* _INSTRUCTIONS FOR THE TASK_
Put the records from the line containing "Uncheck the Camera collection checkbox" through the line containing "will tap(77, 722)." into a JSON list of strings, with one string per line and blank lines left out.

* _RECORDS PROVIDED_

• • • • •

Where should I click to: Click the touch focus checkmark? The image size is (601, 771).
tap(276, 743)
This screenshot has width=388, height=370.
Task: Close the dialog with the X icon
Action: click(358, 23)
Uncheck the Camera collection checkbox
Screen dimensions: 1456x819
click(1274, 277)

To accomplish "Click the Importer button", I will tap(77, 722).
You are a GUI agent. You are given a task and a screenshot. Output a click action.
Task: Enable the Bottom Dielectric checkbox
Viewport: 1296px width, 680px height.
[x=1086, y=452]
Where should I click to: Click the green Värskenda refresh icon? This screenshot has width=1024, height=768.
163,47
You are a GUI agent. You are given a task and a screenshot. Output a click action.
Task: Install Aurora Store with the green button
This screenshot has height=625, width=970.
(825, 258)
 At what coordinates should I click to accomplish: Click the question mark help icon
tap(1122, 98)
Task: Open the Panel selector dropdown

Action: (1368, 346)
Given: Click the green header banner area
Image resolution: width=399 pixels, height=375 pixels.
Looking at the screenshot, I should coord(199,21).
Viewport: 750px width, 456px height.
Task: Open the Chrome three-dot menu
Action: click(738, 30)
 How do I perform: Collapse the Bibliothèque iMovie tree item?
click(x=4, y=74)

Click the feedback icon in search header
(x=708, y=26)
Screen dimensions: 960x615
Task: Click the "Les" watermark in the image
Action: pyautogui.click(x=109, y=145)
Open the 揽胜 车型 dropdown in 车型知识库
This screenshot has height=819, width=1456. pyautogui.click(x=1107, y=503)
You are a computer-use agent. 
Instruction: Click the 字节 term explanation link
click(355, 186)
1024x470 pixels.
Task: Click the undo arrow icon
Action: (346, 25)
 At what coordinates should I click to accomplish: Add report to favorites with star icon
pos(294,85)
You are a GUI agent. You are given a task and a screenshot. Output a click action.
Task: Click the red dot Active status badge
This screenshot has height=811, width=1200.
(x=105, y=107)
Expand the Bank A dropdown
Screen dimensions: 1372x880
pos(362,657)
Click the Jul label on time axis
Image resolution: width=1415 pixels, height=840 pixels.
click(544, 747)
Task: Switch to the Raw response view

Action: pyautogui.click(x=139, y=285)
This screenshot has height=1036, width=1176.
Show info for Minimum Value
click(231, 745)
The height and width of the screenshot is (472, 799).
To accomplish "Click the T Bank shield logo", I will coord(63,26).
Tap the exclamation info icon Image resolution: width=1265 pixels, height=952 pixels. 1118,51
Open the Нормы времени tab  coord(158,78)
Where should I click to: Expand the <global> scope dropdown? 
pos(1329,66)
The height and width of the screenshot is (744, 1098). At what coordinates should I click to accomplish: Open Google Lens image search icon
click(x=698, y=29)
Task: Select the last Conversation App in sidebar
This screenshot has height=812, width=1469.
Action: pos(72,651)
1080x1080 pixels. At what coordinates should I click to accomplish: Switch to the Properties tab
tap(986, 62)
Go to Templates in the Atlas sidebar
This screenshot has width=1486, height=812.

• • • • •

* _EXPECTED ANSWER_
[
  "Uncheck the Camera collection checkbox",
  "Screen dimensions: 1456x819",
  "click(1274, 277)",
  "To accomplish \"Click the Importer button\", I will tap(77, 722)."
]